As you can see, the model's accuracy is terrible. Lets adjust some hyper parameters to try and increase the accuracy. 

In [7]:
model2 = DecisionTreeClassifier(
    random_state=42,
    max_depth=20, 
    #min_samples_split=5,  
    #min_samples_leaf=1,  
    #max_features='sqrt',  
    #criterion='entropy' 
)
model2.fit(X_train, y_train)

# Make predictions on the test set and evaluate the model
y_pred = model2.predict(X_test)
accuracy2 = accuracy_score(y_test, y_pred)
print(f'Accuracy: {accuracy2}')

Accuracy: 0.3482753992752651


After trial and error with many different hyper parameters,  I realized these arent going to help much.  I'm going to try a different approach - instead of a Bag of Words type representation, I'm going to try TF-IDF to represent the text data. 

In [8]:
from sklearn.feature_extraction.text import TfidfVectorizer

#TF-IDF vecotorization instead of Bag of Words. 
vectorizer = TfidfVectorizer()
X = vectorizer.fit_transform(lines)
y = character


X_train, X_test, y_train, y_test = train_test_split(X, y, test_size=0.2, random_state=42)

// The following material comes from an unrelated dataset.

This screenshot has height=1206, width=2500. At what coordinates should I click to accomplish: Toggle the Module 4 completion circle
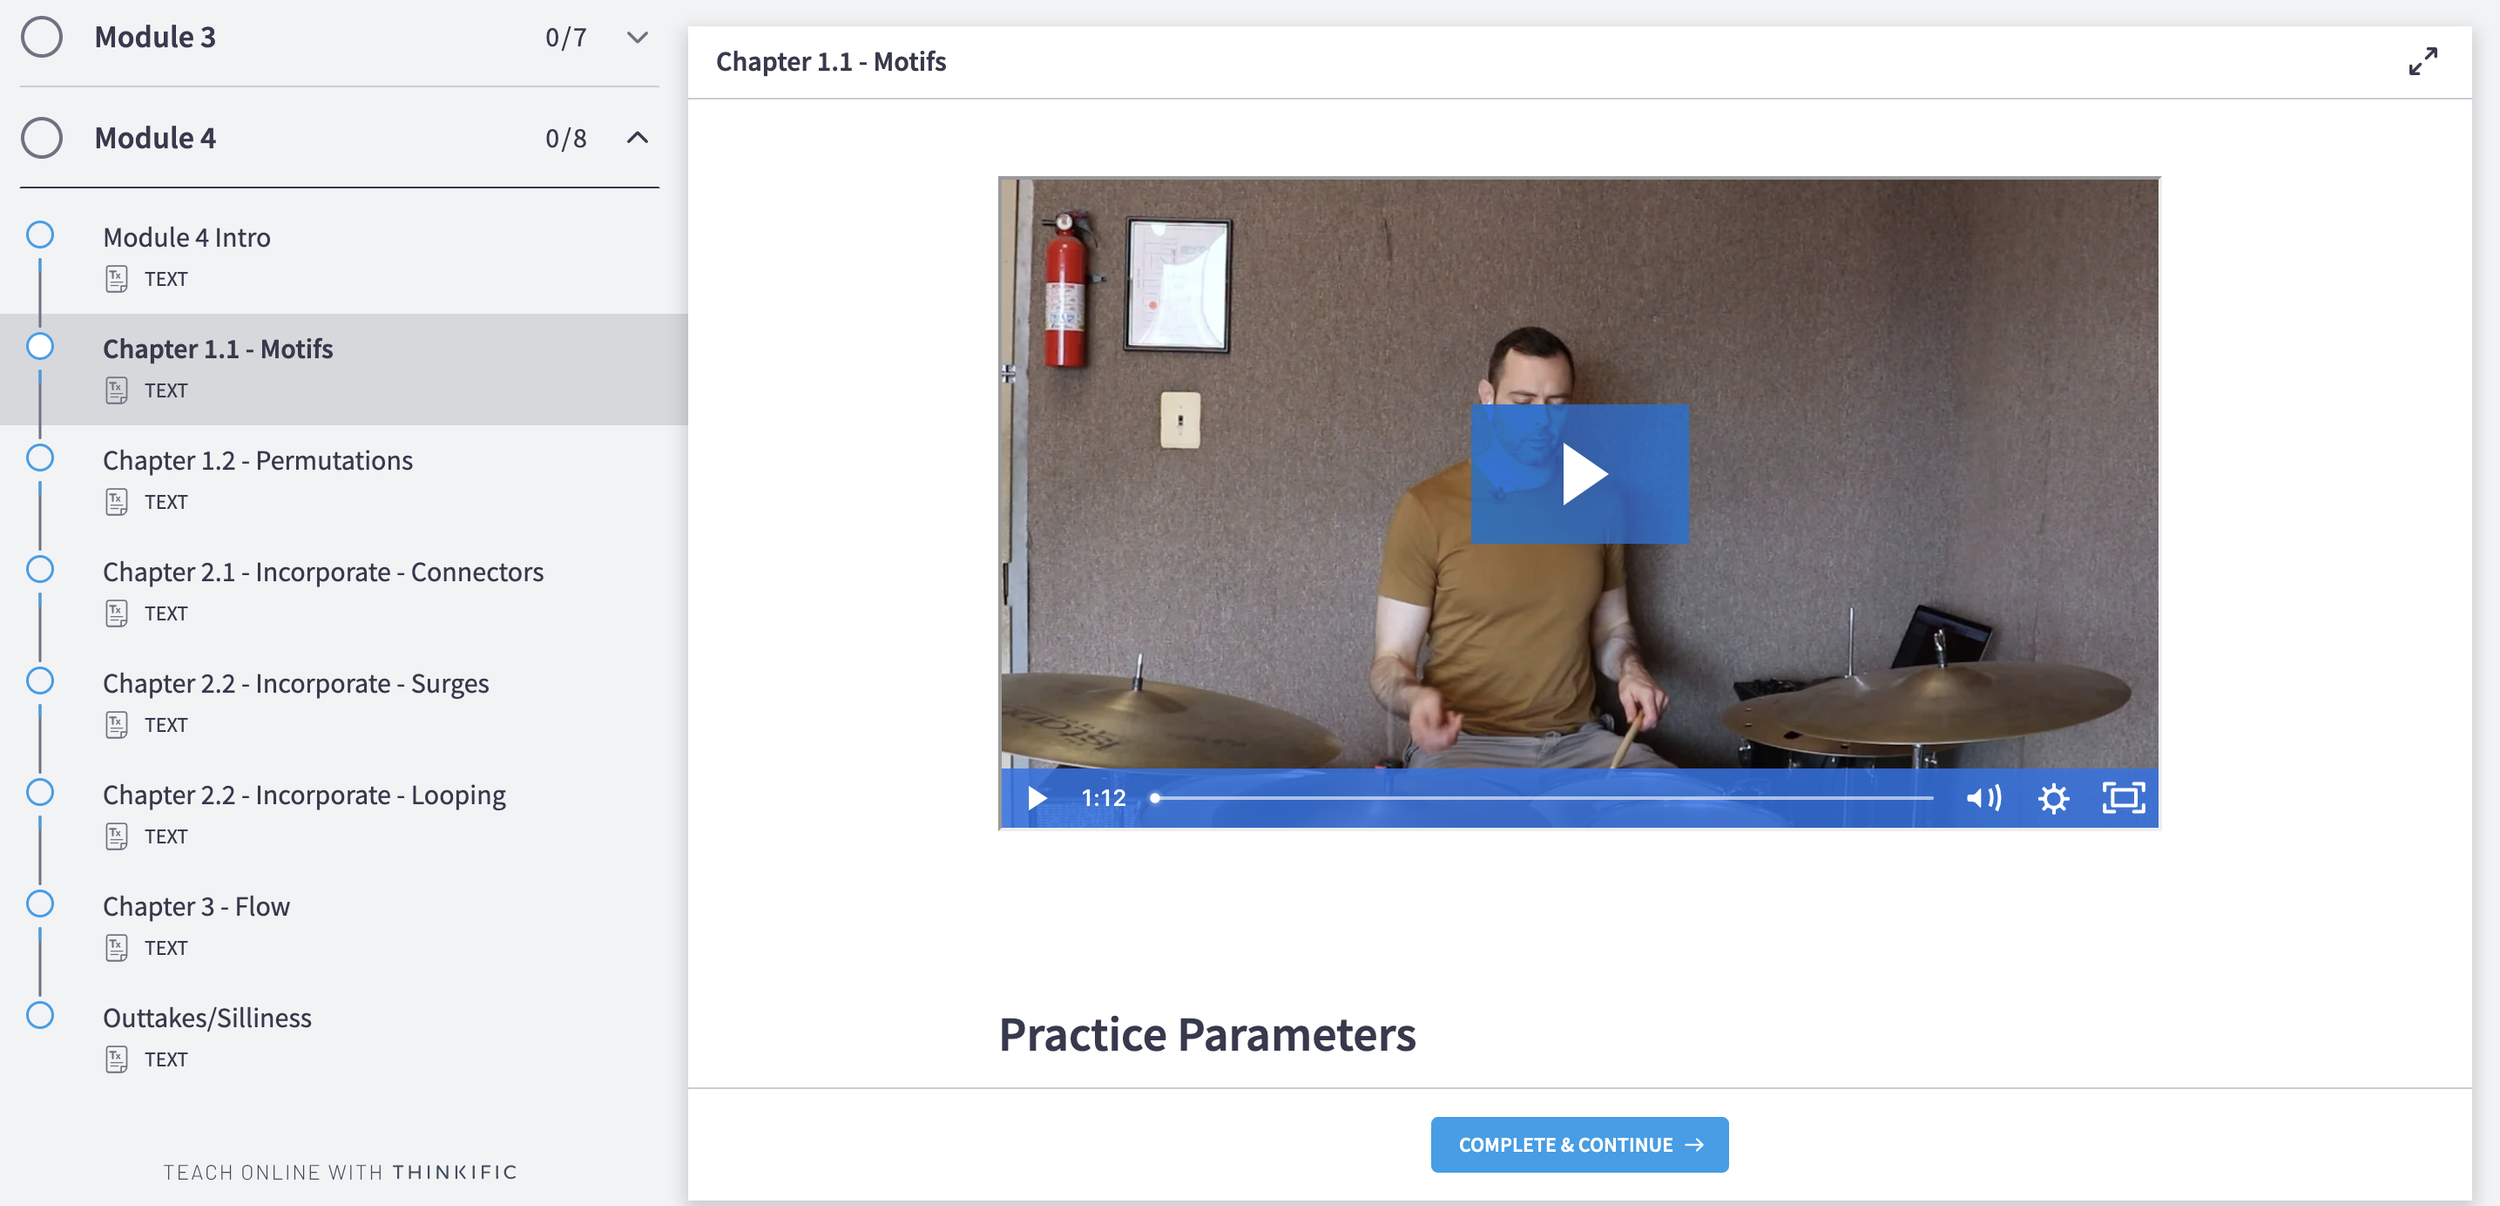point(42,138)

# Adjust hyperparameters (you can experiment with these)
model3 = DecisionTreeClassifier(
    random_state=42,
    max_depth=20,
    min_samples_split=5,
    #min_samples_leaf=2,
    #max_features='sqrt',
    #criterion='gini'
)


model3.fit(X_train, y_train)
y_pred = model3.predict(X_test)
accuracy3 = accuracy_score(y_test, y_pred)
print(f'Accuracy: {accuracy3}')

Accuracy: 0.34223594148436454


Switching from bag of words to TF-IDF didn't change much. In fact, The accuracy went slightly down. Next we are going to try a different model, but sticking with TF-IDF


# Random Forest

In [9]:
from sklearn.ensemble import RandomForestClassifier
model4 = RandomForestClassifier(random_state=42)
model4.fit(X_train, y_train)

# Make predictions on the test set
y_pred = model4.predict(X_test)

# Evaluate the model
accuracy4 = accuracy_score(y_test, y_pred)
print(f'Accuracy: {accuracy4}')

Accuracy: 0.41068312978123744


It's better! 41% still doesn't seem too accurate, but considering there are 8 possible classifications, it's better than a normal guess.